(Stored items)
^^^^
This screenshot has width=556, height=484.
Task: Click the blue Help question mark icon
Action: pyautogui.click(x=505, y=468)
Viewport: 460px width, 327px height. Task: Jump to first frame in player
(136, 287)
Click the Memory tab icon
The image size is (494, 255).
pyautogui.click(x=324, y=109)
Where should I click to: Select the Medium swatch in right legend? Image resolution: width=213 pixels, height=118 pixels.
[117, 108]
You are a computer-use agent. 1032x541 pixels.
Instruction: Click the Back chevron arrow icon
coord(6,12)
^^^^
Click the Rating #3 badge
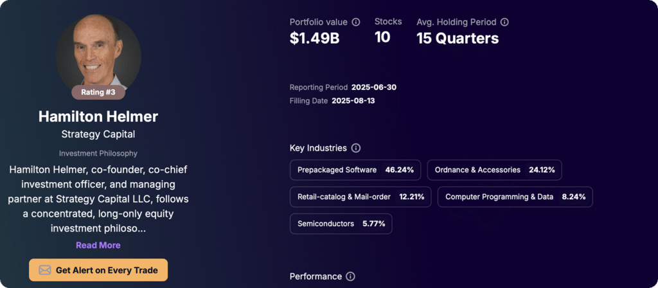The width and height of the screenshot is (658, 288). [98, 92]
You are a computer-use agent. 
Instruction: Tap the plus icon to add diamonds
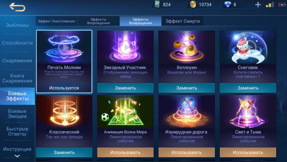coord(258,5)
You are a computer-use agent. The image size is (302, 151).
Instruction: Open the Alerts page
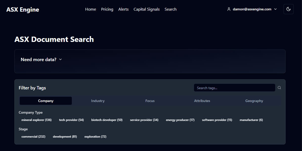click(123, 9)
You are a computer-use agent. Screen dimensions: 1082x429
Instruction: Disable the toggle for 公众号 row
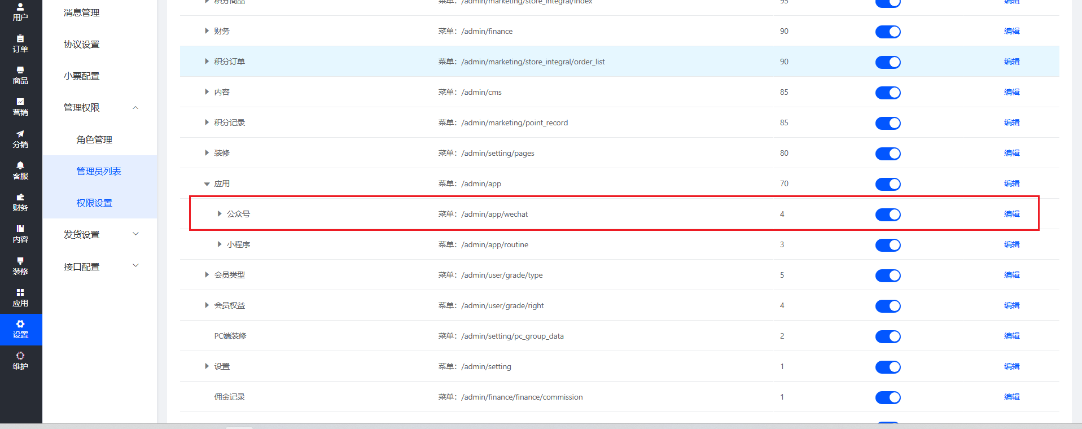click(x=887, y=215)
^^^^
*WHAT NEEDS TO BE DONE:*
Beginning with the line that has "Viewport: 460px width, 327px" and ending with the line that has "You are a computer-use agent. 1032x541", set down the lines above exactly and include no others.

*EXPECTED ANSWER:*
Viewport: 460px width, 327px height. Task: Jump to first frame in player
(136, 287)
Click the Memory tab icon
The image size is (494, 255).
pyautogui.click(x=324, y=109)
Where should I click to: Select the Medium swatch in right legend? Image resolution: width=213 pixels, height=118 pixels.
[117, 108]
You are a computer-use agent. 1032x541 pixels.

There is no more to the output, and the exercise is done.